I’ve been trying to export a transparent object (like a marble) but with no results.
When I use a blender’s material with “ray tranparency” it makes no difference on the egg file, and if I use a texture it looks opaque when I load the model in panda3D.
And I use “.setTransparency(TransparencyAttrib.MAlpha)” on the model…
Is there any way to export transparent object from blender to panda3D.
This is because transparency isn’t determined by the material properties but by the texture mapping. Under the Texture Map To tab, make sure Alpha is selected.
You then must have a texture with an alpha channel assigned to this texture slot.

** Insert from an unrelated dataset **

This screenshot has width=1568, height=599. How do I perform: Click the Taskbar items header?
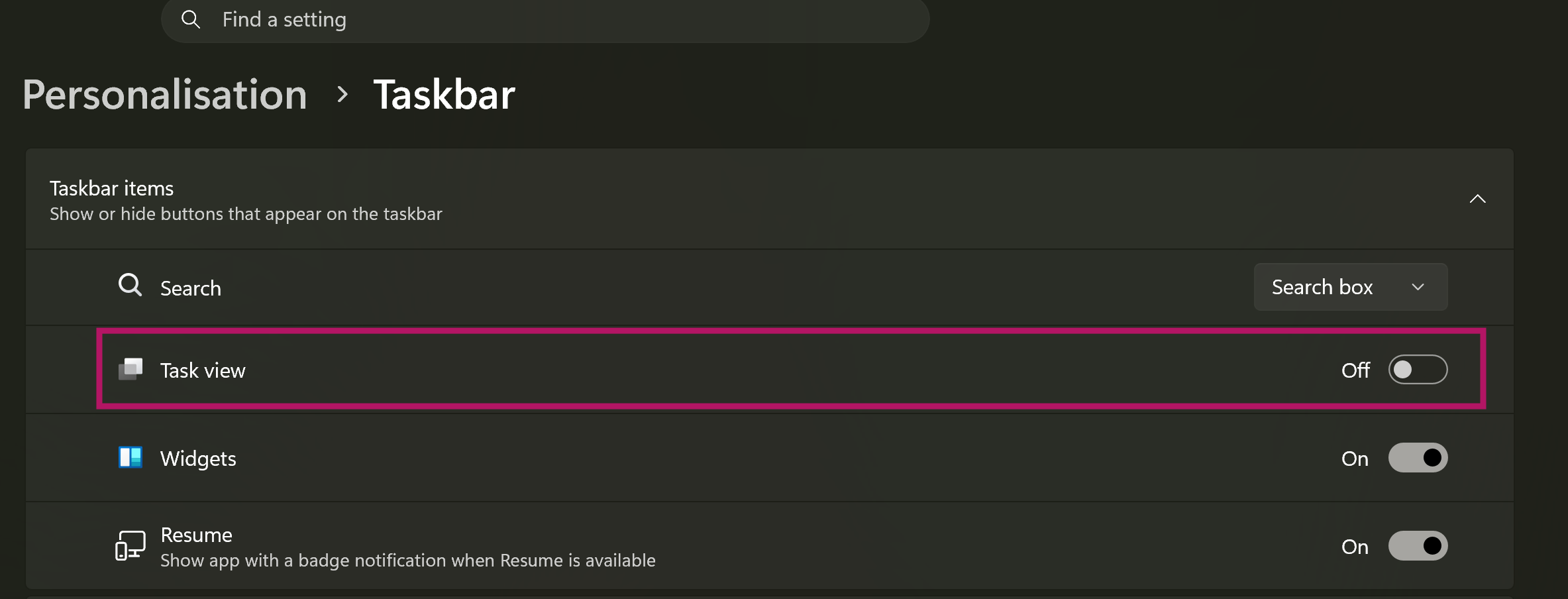pos(112,189)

However, I find that even the Alpha Map To setting is not necessary; Panda3d is pretty smart about loading textures, in that if it detects an alpha channel it will automatically enable transparency for that node.
If you want to make an entire object semi-transparency without the use of an alpha-mapped texture, AFAIK, you’ll need to use the Egg file AlphaScale scalar (plus an appropriate Alpha blending mode) for that . This isn’t directly supported by the Chicken exporter yet, so you’ll have to add it by hand.

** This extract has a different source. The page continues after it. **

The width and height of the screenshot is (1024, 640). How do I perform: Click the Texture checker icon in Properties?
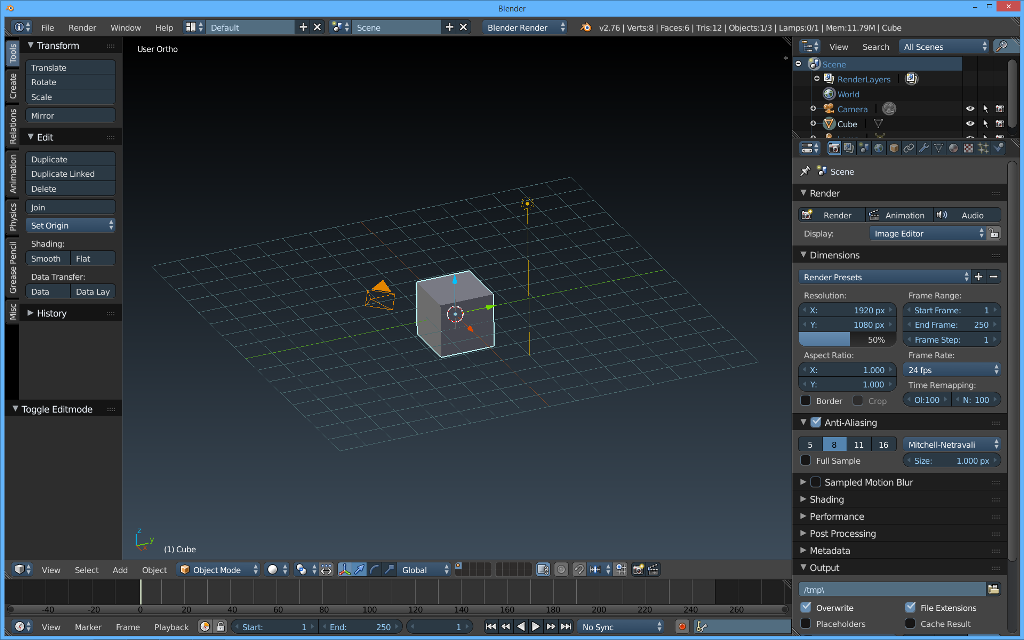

Or you could call it inconsistent behavior of Chicken.
It’s not Panda3D being smart, but Chicken being dumb. Unfortunately, this is one of those things that require overhauling of Chicken’s alpha handling, and in any case ditching backward compatibility.
Oh, yeah, the Targa reader in Panda3d doesn’t seem to handle the extra alpha channel. That threw me for a loop, too.
I normally use PNG, as it’s a much superior format in every way, but the last engine I’ve used didn’t handle PNGs very well so I had gotten into the habit of using TGAs. So my first attempts to import assets from the old engine didn’t work too well!
And ah, so I take it that Chicken isn’t properly outputting the file format tag or something for the Egg? Since Chicken doesn’t handle combined gloss/modulate maps, I noticed that before I hand-edit the Egg file to include the modulate_gloss EnvType, my model shows up in Panda as if the alpha channel was controlling transparency.